The major issue before us is whether DER, in failing to enforce restrictions to protect Culp's coal seam from subsidence, abused its discretion.

In strictly construing the Act on its face, the Board held that the Act's purpose was not to protect subsurface coal seams; rather, its purpose was to protect surface land and structures, such as buildings, residences, or cemeteries.

In Pennsylvania, where a mineral estate has been separated from the surface, the mineral estate must support the superincumbent estate, except where there is some release of the obligation of support. Lennox Coal Co. v. Duncan-Spangler Coal Co., 265 Pa. 572, 109 A. 282 (1920). Section 5(e) of the Act does not create such a release, expressly or by implication. It is even doubtful that such a provision in the Act would be lawful. It is one thing to have the parties mutually agree to such a provision, but quite another to have a person's right to support interfered with by an act of the legislature.
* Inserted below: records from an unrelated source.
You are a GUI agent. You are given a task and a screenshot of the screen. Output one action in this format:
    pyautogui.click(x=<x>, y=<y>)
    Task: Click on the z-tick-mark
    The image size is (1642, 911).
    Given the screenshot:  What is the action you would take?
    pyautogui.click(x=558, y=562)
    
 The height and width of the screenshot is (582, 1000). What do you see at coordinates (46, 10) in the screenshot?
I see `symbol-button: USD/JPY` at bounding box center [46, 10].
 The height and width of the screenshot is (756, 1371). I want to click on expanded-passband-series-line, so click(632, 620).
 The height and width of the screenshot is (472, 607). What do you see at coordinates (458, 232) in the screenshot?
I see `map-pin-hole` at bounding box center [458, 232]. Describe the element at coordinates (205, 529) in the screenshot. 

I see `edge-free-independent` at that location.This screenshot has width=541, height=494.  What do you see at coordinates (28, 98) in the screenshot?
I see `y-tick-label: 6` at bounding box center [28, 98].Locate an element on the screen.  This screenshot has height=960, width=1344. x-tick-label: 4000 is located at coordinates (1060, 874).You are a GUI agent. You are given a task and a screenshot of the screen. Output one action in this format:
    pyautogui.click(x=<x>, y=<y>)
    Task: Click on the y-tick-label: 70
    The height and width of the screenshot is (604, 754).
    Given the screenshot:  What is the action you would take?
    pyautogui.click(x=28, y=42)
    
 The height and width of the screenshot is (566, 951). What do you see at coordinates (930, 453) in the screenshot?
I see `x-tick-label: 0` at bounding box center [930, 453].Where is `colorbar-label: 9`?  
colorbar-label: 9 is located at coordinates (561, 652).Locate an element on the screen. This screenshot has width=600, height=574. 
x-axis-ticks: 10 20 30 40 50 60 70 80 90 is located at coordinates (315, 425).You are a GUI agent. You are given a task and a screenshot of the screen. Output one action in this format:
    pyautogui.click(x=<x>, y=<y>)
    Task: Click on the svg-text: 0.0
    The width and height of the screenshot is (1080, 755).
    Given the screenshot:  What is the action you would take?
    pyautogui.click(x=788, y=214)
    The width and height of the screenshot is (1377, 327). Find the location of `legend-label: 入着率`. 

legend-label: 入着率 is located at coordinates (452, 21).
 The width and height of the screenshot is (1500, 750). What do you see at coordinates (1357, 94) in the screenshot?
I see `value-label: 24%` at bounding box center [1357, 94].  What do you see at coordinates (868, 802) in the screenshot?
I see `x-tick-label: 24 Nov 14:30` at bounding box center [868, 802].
However, in view of the specific provisions of Section 5(e) referring to measures to protect subsidence and maximize stability of mines, in addition to use of the surface land, the interpretation given by the Board is too narrow. Certainly, a reasonable interpretation of maximizing mine stability includes a consideration of a seam of coal sitting on top of a seam that is mined. This interpretation is consistent with Section 5(e) which provides for "the reasonable foreseeable use of surface land." The intent is to preserve this land for future generations. Its conservation depends on whether measures have been taken to protect from subsidence a coal seam under it, but above the seam to be mined.

Culp's appeal is reinstated and the action of the Board is reversed.

The order of the Environmental Hearing Board, entered March 1, 1984 at Docket No. 83-194-G, is hereby reversed.